## Exercise objective
How many lines in the data below contain the string "Viewport" with matching case? Reply with the number alone.

★ ★ ★ ★ ★ ★ ★

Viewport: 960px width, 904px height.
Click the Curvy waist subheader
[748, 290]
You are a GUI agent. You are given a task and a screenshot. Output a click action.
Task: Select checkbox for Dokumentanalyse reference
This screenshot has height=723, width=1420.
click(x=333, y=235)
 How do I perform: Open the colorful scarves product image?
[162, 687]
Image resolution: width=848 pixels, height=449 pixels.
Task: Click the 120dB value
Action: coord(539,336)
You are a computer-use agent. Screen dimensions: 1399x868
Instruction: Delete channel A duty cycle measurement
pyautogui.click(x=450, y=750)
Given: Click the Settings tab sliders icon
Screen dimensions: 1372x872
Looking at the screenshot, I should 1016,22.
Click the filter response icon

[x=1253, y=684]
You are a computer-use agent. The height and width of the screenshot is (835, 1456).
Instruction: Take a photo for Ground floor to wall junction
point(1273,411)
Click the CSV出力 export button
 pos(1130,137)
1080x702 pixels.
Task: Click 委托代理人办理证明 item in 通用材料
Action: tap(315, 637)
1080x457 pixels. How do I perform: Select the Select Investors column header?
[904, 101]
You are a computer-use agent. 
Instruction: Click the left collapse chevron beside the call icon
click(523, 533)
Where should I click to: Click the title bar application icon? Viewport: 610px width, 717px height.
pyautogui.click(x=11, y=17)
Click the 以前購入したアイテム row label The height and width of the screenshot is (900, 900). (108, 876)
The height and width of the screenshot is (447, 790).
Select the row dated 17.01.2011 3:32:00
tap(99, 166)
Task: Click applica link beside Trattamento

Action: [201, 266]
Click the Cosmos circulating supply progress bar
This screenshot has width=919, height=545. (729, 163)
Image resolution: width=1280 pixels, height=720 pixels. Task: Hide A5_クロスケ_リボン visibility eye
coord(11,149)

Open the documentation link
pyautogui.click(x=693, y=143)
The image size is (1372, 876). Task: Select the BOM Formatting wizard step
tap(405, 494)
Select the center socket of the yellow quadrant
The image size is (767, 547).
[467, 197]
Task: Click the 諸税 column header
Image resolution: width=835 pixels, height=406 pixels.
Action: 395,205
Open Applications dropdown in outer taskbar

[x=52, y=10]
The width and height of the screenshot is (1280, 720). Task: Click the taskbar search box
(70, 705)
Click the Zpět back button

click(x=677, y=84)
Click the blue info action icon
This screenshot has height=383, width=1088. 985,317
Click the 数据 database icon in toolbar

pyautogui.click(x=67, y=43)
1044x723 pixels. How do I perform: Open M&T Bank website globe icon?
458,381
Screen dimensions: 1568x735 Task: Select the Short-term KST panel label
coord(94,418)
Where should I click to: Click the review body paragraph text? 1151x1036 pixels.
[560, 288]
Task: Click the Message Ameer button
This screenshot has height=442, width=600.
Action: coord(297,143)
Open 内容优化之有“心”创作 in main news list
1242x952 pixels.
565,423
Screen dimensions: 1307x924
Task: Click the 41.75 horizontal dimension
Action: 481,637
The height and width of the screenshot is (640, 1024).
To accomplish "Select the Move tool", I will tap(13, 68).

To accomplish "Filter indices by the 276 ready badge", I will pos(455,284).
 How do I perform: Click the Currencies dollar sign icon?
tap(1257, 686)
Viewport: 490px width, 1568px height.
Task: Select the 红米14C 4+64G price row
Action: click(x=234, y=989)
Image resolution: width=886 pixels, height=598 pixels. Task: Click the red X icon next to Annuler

★ ★ ★ ★ ★ ★ ★

## Answer to this exercise
3